История как компонент национальной идентичности
Серьезная проблема в сфере исторического знания в России связана с распадом СССР и с появлением не только новых государств, но и 15 новых национальных нарративов, своего рода официальных версий прошлого каждой страны. Прошлое составляет необходимый компонент национального самосознания. Это есть преимущественная собственность и ответственность страны и ее народа за так называемую национальную историю. Не могут российские историки быть создателями национальных версий германской или французской истории, и наоборот. Напомню, что комиссии по поводу 200-летних юбилеев Американской и Французской революций с участием историков создавались соответственно в США и Франции, а не в России, хотя в те годы советские историки также готовили юбилейные издания. На XIII конгрессе историков в Сан-Франциско в 1975 г. я и мои коллеги участвовали в обсуждении темы о роли революций в истории.
В мировой историографии имеются и “внешние” разработки национальных нарративов. Даже могут быть своего рода заказы на такую работу. Особенно, если собственные научные школы не достаточно сильны или испытывают концептуальный вакуум. Франция, кстати, в отношении собственного “национального нарратива” демонстрирует сверхдостаточность и даже своего рода интеллектуальный изоляционизм. Переведенных и изданных работ российских авторов во Франции по французской истории гораздо меньше, чем изданных в России французских авторов по российской истории.
Итак, каждая страна при разнообразии научных и бытовых представлений о прошлом стремится к общеразделяемой исторической версии собственного народа-страны. Этот базовый консенсус, если его удается достичь, составляет основу формирования национальной идентичности (самосознания). Историческая версия обеспечивает веру в преемственность общности и государства, стимулирует гражданскую солидарность, укрепляет легитимность самого государства, помогает обосновывать его достоинства и отличительную привлекательность для внешнего мира. В конструировании такой версии используются как достижения и победы, так и исторические драмы и несправедливости. Как правило, национальные истории строятся на основе симбиоза изоляционизма, предпочтительной представленности доминирующей культурной традиции и ее носителей, на основе удревнения исторических корней, непрерывности культурной традиции и государственности. С этой проблемой историки давно знакомы, но есть некоторые новые моменты.
Во-первых, ослабевает влияния самой концепции мышления в национально-государственных категориях, наблюдается разочарование в общем “авторитетном прошлом”, “официальной истории”, обозначается кризис коллективных форм идентификации и исторических метанарративов, происходит трансформация классической модели “национальной памяти”. Это большой вопрос исторической эпистемиологии.
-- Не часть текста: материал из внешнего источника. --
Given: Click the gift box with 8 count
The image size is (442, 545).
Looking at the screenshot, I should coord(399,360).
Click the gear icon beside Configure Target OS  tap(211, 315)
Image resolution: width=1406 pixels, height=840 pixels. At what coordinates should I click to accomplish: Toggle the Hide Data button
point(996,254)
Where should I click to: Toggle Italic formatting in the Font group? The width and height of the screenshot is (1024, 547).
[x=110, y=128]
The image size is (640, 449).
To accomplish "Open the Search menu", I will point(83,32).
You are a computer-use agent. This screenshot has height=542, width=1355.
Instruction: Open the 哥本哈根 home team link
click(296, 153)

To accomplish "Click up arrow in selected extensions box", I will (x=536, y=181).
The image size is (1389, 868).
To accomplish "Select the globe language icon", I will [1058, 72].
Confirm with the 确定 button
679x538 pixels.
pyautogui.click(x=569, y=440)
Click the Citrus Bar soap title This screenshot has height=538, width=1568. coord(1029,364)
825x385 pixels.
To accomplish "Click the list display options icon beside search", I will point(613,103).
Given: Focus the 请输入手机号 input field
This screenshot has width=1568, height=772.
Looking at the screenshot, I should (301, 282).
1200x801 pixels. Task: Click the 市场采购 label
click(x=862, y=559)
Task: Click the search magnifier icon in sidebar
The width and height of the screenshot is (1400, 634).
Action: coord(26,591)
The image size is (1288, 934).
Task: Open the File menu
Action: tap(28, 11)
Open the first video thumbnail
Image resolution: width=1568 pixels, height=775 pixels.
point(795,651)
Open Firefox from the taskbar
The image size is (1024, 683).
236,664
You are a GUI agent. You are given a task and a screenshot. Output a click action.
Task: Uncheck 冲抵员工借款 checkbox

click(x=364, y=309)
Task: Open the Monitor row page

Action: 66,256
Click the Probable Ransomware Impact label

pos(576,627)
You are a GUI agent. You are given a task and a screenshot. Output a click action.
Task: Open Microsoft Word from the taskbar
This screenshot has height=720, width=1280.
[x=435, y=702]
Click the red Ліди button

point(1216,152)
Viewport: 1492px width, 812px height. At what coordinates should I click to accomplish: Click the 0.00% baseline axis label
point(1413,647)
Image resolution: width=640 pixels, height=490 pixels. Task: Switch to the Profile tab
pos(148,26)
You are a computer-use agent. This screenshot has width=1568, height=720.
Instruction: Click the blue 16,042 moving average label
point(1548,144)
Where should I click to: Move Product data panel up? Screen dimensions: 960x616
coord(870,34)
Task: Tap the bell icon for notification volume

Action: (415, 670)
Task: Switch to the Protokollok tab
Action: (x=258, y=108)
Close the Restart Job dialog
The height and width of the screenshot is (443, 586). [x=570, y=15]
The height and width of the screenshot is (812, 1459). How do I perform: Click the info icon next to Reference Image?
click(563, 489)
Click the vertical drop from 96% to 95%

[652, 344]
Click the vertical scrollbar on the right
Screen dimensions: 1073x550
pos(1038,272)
В постсоветских странах к этой проблеме добавляется терминологический разнобой по поводу самого понятие “национальное”. С советских времен в исторических учебниках излагается история центра как своего рода русская история и отдельным разделом “история народов и государств на территории СССР” или история этнической периферии. Проблема интегративной версии и представленности разных групп и традиций в большом российском нарративе до сих пор не решена. Для создания полнокровной и открытой версии истории России это имеет особое значение. При наличии серьезных наработок по части истории отдельных групп и регионов эти проблемы можно решить через более адекватные учебные тексты и через хорошо подготовленные популярные презентации (ТВ, музеи и прочее). Трансляция документальных фильмов ВВС по истории, некоторые наши сериалы, исторический канал на 5 канале СПб, тема истории радио “Эхо Москвы” показывают, как это можно делать.
Более серьезной проблемой историописания представляется вариант национальных версий истории на основе игнорирования общего прошлого с другими народами. При такой версии может показаться, что православный храм в центре Хельсинки свалился с неба, если, например, в национальной исторической версии игнорируется период пребывания Финляндии в составе Российской империи. Ясно, что единой версии прошлого для 15 государств уже не будет, но это не означает, что политикам нужно вычеркивать общую историю, а историкам - отказываться от ее совместной разработки или от сотрудничества друг с другом.
Самое худшее – это конструирование национальных версий прошлого на основе создания враждебного образа других народов и государств или на основе коллективной травмы, ответственность за которую возлагается исключительно на внешние силы. Советская эпоха оставила многих таких травм, но не меньше и достижений. Все это есть наша общая история и наша общая ответственность. Правопреемственность России по отношению к внешним долгам, посольской собственности или международным соглашениям не означает, что, например, мои пострадавшие от сталинизма уральские родственники и я как их потомок несем ответственность за жестокие ошибки или преступления советской верхушки, состоящей в том числе из выходцев из Грузии и Украины. Проблема исторической ответственности требует нового обсуждения. Как, кстати, и проблема “исправления исторических несправедливостей”, которая часто решается путем совершения новых несправедливостей.